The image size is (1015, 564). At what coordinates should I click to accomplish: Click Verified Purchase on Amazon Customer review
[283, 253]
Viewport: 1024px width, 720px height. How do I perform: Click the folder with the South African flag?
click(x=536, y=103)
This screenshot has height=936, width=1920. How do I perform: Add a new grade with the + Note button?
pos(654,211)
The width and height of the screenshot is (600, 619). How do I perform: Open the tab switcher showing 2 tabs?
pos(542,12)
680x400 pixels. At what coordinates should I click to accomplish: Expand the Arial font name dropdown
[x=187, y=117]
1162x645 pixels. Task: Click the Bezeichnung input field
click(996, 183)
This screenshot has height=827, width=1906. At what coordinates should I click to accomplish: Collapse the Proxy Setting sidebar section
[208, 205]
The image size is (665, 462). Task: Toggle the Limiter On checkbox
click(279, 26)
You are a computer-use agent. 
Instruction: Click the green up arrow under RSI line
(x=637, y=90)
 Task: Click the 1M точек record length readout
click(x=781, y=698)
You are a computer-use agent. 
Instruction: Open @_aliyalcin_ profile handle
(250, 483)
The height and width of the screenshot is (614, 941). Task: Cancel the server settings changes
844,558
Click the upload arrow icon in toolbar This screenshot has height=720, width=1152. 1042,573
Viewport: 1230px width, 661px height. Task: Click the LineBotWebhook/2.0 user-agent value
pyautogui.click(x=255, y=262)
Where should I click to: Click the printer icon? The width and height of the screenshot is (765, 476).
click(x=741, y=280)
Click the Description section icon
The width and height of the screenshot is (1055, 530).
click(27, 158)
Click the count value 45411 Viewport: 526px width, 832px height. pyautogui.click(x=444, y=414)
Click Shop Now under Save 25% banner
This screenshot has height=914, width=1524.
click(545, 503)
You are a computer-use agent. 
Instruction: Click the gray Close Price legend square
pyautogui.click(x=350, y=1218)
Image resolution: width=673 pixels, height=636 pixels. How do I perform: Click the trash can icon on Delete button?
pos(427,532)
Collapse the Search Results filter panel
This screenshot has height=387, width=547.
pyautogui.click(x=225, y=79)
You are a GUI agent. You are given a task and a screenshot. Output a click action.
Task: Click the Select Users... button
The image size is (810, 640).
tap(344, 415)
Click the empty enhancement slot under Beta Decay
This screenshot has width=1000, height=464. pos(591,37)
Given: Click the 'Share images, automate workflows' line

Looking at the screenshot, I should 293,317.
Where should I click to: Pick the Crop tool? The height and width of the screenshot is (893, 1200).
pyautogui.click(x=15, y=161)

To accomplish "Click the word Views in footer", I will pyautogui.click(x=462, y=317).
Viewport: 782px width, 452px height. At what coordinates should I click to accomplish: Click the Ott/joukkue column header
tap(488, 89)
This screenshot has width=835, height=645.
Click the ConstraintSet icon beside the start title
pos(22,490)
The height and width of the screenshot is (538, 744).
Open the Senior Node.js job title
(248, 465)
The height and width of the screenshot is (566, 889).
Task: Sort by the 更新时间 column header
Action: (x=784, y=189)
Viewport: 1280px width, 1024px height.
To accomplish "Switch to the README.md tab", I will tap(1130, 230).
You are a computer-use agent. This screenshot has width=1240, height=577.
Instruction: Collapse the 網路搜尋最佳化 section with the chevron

--------------------------------

__WORK TASK__: Go through the records and gather the lines that hold "will".

__ANSWER BELOW__:
To accomplish "Click the word Views in footer", I will pyautogui.click(x=462, y=317).
To accomplish "Switch to the README.md tab", I will tap(1130, 230).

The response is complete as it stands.